A year of hard leanings

Graham Adams reflects on 2017: A year of hard truths, published in North & South and now also online at Noted, begins:

2017 is the first year since 2008 that we have had to cope without John Key at the nation’s helm. It hasn’t been easy. After eight years of being soothed and distracted by our showbiz prime minister, he suddenly resigned last December and we finally woke up to what had been happening while we weren’t paying attention.

It’s been a rude awakening – and one that shaped the election, resulting in a new government of Labour, New Zealand First and the Greens, dedicated to rectifying the shameful tally of social and environmental problems built up over nine years.

Key had managed to keep a lid on growing concern over a host of problems such as high house prices, homelessness, polluted rivers, and the effect of mass immigration on infrastructure, but the jig was clearly up at the end of last year. Louder and louder criticism was being aired, including from business leaders.

Key had gone as far as he could as the pump-and-dump prime minister. He managed the economy as if it was a business he was looking to sell in a few years rather than a long-term investment. Anything that brought in money was fine by him – whether it was over-intensive dairy farming, third-rate education for overseas students, foreign trusts hiding ill-gotten loot, asset sales (including state houses), offshore buyers snapping up land and houses, or massive immigration.

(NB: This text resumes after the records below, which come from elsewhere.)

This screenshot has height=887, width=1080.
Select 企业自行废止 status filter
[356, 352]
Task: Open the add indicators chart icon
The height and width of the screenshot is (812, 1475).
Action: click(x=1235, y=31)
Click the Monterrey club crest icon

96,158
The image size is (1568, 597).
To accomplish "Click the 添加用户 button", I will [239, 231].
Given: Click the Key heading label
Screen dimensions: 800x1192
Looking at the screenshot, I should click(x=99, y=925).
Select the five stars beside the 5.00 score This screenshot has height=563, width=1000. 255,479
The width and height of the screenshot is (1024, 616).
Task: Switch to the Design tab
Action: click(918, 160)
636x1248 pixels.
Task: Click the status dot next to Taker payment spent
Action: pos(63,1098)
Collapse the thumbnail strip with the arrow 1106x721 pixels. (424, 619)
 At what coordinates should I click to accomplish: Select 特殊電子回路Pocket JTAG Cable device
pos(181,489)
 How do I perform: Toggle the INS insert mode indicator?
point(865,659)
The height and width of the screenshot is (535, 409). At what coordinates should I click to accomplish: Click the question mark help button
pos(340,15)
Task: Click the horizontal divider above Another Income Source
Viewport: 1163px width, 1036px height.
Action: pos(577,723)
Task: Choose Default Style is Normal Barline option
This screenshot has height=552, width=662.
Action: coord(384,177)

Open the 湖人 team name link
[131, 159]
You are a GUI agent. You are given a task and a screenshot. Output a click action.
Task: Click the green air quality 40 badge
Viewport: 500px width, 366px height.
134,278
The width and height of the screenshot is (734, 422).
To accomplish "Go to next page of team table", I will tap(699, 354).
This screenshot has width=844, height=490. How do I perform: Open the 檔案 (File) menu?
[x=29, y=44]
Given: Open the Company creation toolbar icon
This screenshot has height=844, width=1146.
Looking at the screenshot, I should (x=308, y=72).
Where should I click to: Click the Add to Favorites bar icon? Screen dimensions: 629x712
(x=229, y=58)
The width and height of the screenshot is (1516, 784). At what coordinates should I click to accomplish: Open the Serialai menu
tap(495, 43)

I don’t know of Adams, and Noted doesn’t note his background or political affiliations, but at least it’s clear he is not politically balanced from the start.

The article ends:

It is a hard truth for us to accept but the belief that our nation is exceptional (the best little country in the world!) is increasingly true for as many dismal features as it is for uplifting ones. But, after nine years of the National-led government denying that any of our myriad problems constituted a crisis, we are finally talking about them and the new administration is looking to address them.

That’s got to be good.

Not so good if anyone wanted a good balanced review of the year, they would have been disappointed, but at least they would have been in no doubt about where Adams’ political preferences lay.

Drilling down on his name:

Graham Adams is North & South and Metro’s former chief subeditor and film critic, now a regular online contributor.